● Selection
----------
The enduring value of books related to the law: a librarian's perspective.

AuthorMaslow, Linda S.
PositionFOREWORD

In the 1979 inaugural issue of the Michigan Law Review's annual survey of books related to the law, Professor Cavers wrote an enthusiastic and hopeful introduction. He characterized the journal's effort as a "bold innovation" that would benefit lawyers; law professors, both domestic and foreign; scholars in other disciplines, such as the social sciences; and the marketplace of ideas generally. (1) As the annual survey approached its twentieth anniversary, Professor Schneider provided a fascinating, frank description of the Book Review issue's origins during his tenure as the Michigan Law Review's Editor-in-Chief. (2) Happily, this annual Book Review issue continues to thrive. A few years after the inaugural issue, I arrived at the University of Michigan as a young lawyer on a new career path to law librarianship. I chose Michigan in order to benefit from the combined excellence of its library school, its law school, and its law library. I was unaware of this homegrown "bold innovation" that would become a part of my work for years to come. As an alumna of the University of Michigan's School of Library Science (now the School of Information) and a former member of the law school's library staff, I am honored to recognize Michigan's distinct contribution to the legal profession by introducing this year's commentary on a typically impressive and eclectic array of titles.
----------
● Raw records
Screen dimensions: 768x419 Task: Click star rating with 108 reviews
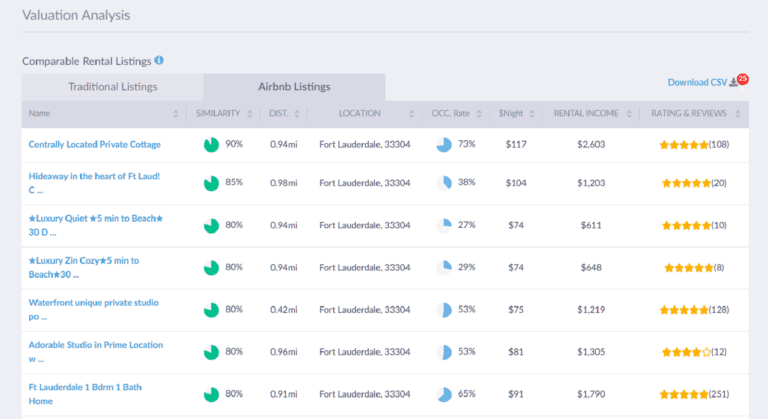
----------
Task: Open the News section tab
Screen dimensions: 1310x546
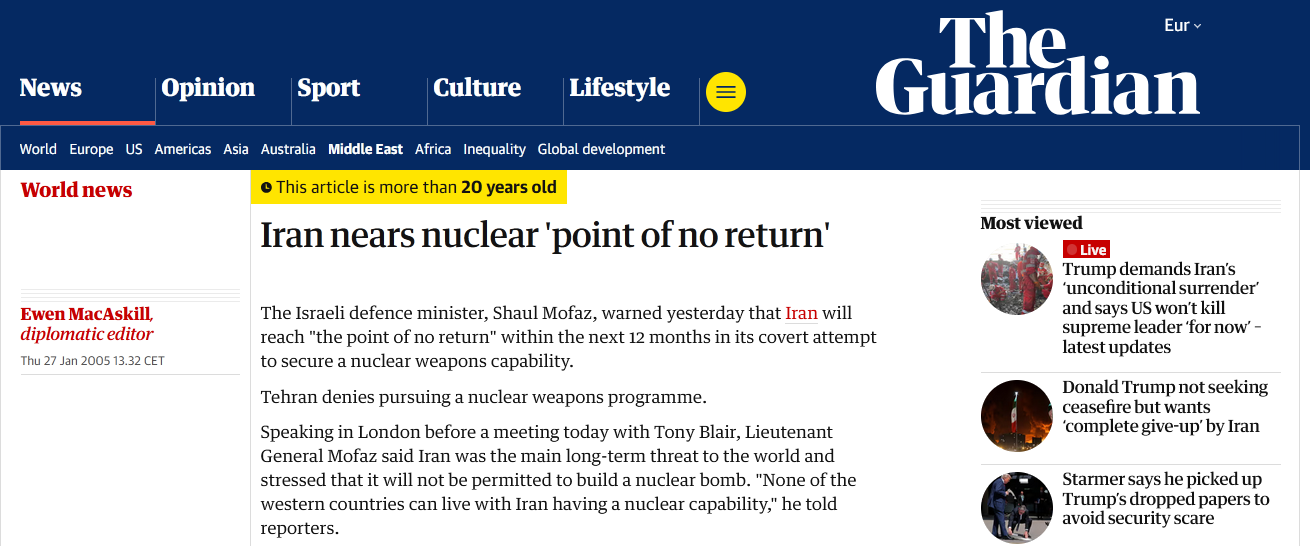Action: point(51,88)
----------
● What this exercise asks
1. Do these statements agree with the foreword? Answer yes or no for each, quoting the deciding words. (a) Professor Cavers wrote the introduction to the 1979 inaugural issue of the annual survey. (b) The writer came to the University of Michigan already working as a law librarian. (c) The Book Review issue began while Professor Schneider was Editor-in-Chief of the Michigan Law Review.
2. Could you go on with the foreword on books related to the law, starting right after its last sentence?
The entries are separate material and have no connection to the foreword.

● Results for each task
1.
(a) Yes: "In the 1979 inaugural issue of the Michigan Law Review's annual survey of books related to the law, Professor Cavers wrote an enthusiastic and hopeful introduction."
(b) No: "I arrived at the University of Michigan as a young lawyer on a new career path to law librarianship."
(c) Yes: "the Book Review issue's origins during his tenure as the Michigan Law Review's Editor-in-Chief."

2.
The law librarian works at the juncture of the two disciplines with the most direct interest in the work product that this annual issue represents--law and scholarship. Cavers touched on this fact when he observed that, if "faculty participation would be tolerated, I suggest the appointment of a faculty book-review editor--often the law librarian would be a good choice." (3) The law librarian's stock-in-trade is the scholarship of law and, increasingly, other disciplines. Books, in whatever format, (4) remain a key source of historical trends, facts and theories, and research paths and leads, all of which support librarians' central professional role in the work of judges, scholars, practitioners, and students. Reviews of these books provide intellectual support for librarians by setting the works in a scholarly framework. And reviews provide practical support by offering critical evaluations that assist librarians in assessing a book's usefulness for a research task or in deciding to purchase books for our collections. In fact, this annual issue of the Michigan Law Review is one of a handful of scholarly book review collections that librarians often use to choose titles to add to library collections. (5)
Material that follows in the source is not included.